Maybe don't call exoplanets "Earth-like" until the 2040s
A plea and a note on science communication
Just this week, researchers announced the discovery of a new planet with some exciting properties: It's almost exactly the same size as the Earth, its year is almost exactly one Earth-year long, and there's a good chance it orbits in the habitable zone. Not only that, its star is not a weird, feisty, atmosphere-shredding M-dwarf like TRAPPIST-1 but a well-tempered orange dwarf that could be our Sun's cousin.
Would you say this world is Earth-like?
I had to ask myself exactly that question this week when I wrote this news story announcing the discovery of exactly that planet. It's real, and it is called HD 137010 b. Look it up, and these are the top Google news results:

Can you tell which one is mine? It is, indeed, the boring one from Science. You caught me. I'm even more cautious than the NASA press release. (Note: we used the same image, but Science's article thumbnails don't seem to be loading properly)
This planet got dubbed a "cold Earth" because it is Earth-sized, orbits a star that's maybe Sun-like if you squint (it is 1000 degrees Celsius cooler) and receives less solar radiation than Mars. And read more widely in the exoplanet world, and you'll see a lot about "super-Earths" and "hot Earths" and "Earth Twins" and "Earth-like planets" around "Sun-like stars." But do we actually know enough about these worlds to justify comparing them to our own?

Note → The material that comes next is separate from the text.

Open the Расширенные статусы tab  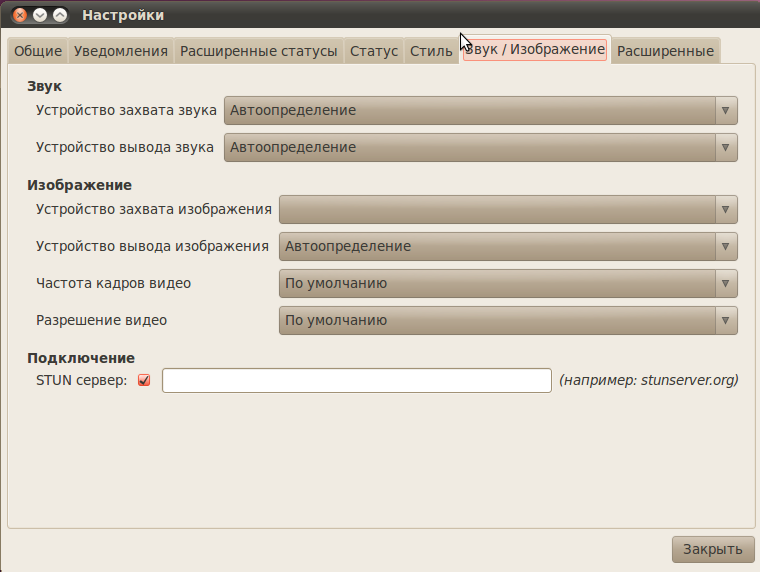[x=258, y=51]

I'd argue we don't. Earth-like evokes way more than a mass, radius, and position in the habitable zone around a particular kind of star.
I'm guessing that most lay consumers of science communication on exoplanets probably have no clue that the lovely planet pictures that run with these stories are artists' concepts — let alone that we won't even have the needed technology to start characterizing the atmospheres of Earth-sized planets in the habitable zones of stars like ours until the 2040s. "Earth-like" sounds like air and continents and oceans and maybe life. It does not sound like 2-3 basic physical measurements. It's misleading, and will stay that way for decades.
I was lucky enough to chat with UC Riverside planetary astrophysicist Stephen Kane about HD 137010 b, and he made this point more clearly than I could:
"Clearly by saying 'Earth-like properties around a Sun-like star,' they're trying to draw the analogy to our own planet. However, we don't know any of its properties other than its than its size," he said. And we already know of another planet that's almost exactly the same size as the Earth: Venus. "So if all you know is the size, then you found a Venus. Why not say Venus-like?"